» PROBLEM DETAILS
Set down only the lines from the one containing "You are a computer-use agent." through the final line of the entries below, exactly as they stand, with no pictures.

↓↓↓

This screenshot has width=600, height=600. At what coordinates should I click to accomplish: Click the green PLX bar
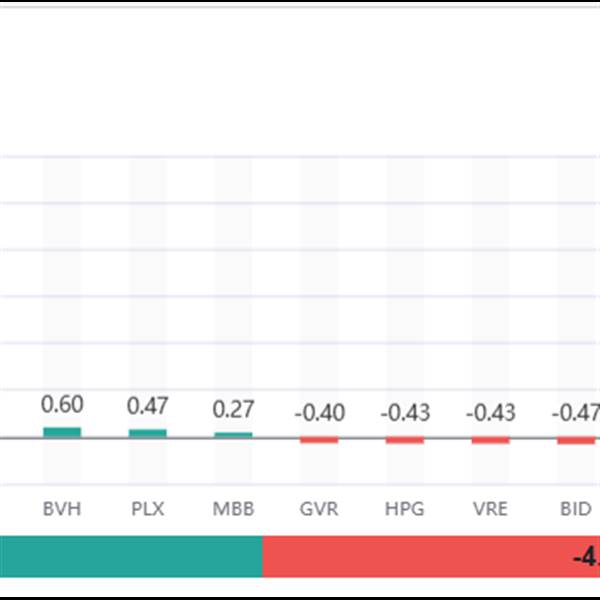click(x=148, y=433)
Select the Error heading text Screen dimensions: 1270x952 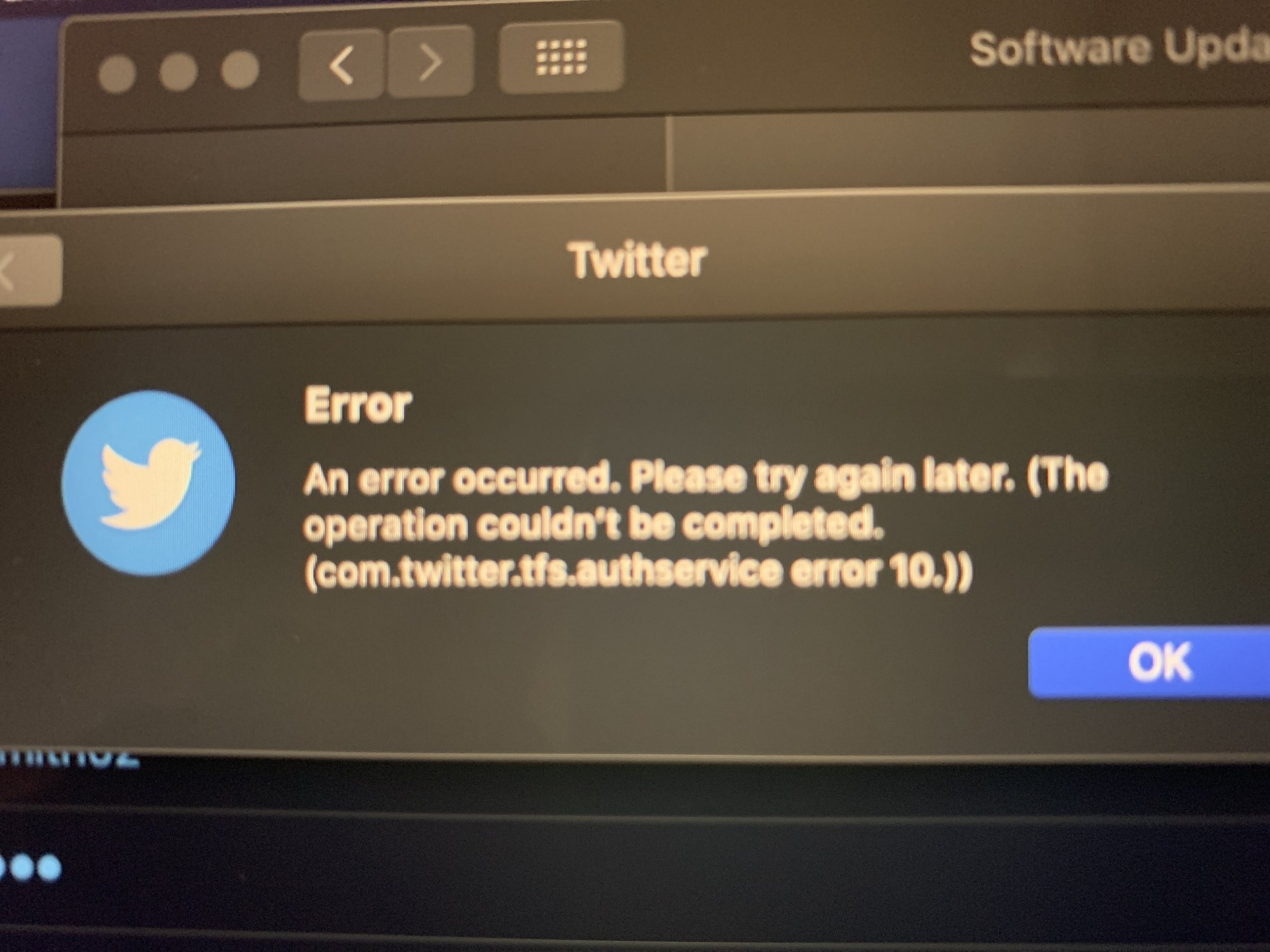tap(358, 405)
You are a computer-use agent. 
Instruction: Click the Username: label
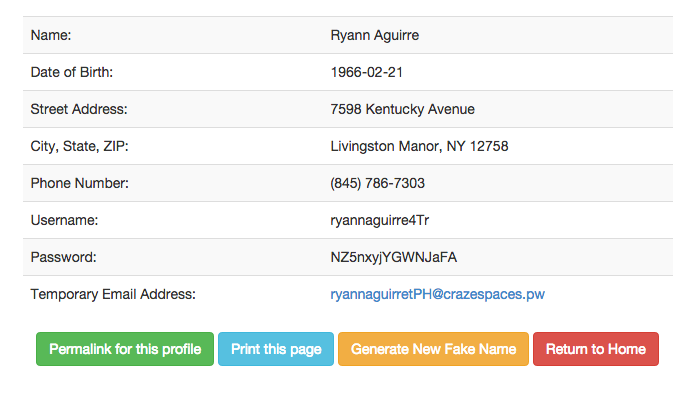pos(64,220)
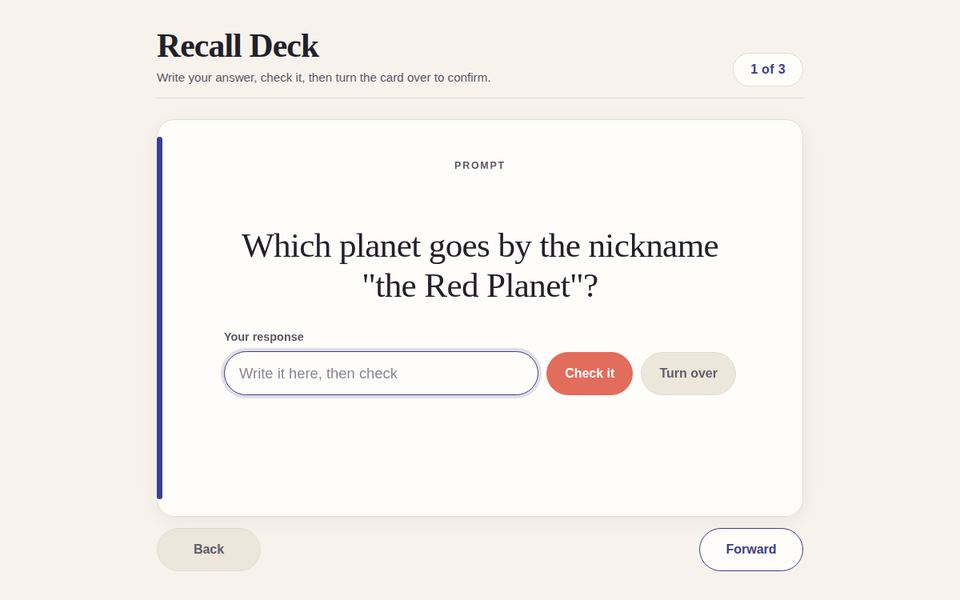Advance to the next card with Forward
Viewport: 960px width, 600px height.
(x=751, y=549)
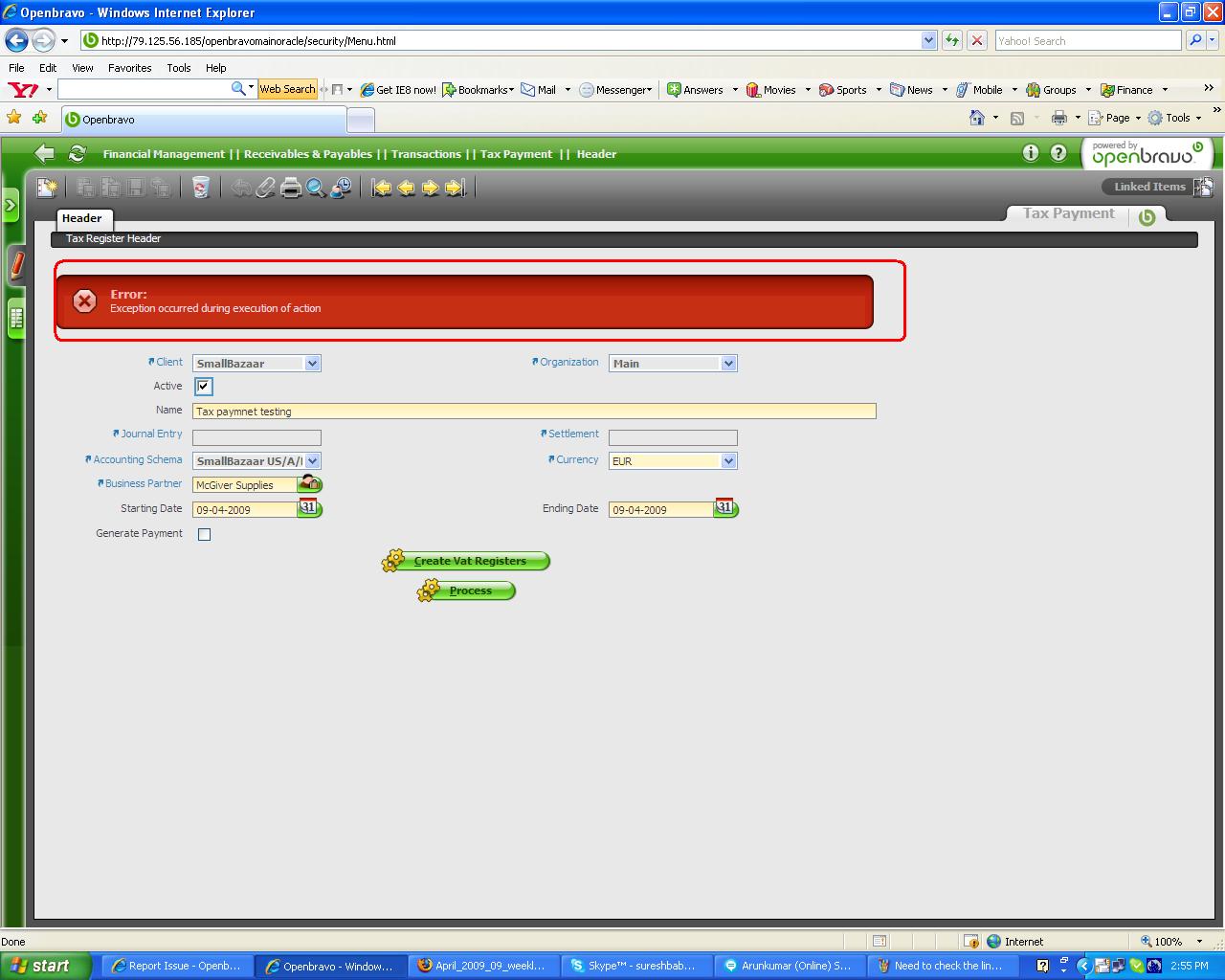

↑↑↑

» OUTPUT FOR THIS TASK
You are a computer-use agent. 
Instruction: Click the Username: label
pos(64,220)
Advance to the next card with Forward
Viewport: 960px width, 600px height.
(x=751, y=549)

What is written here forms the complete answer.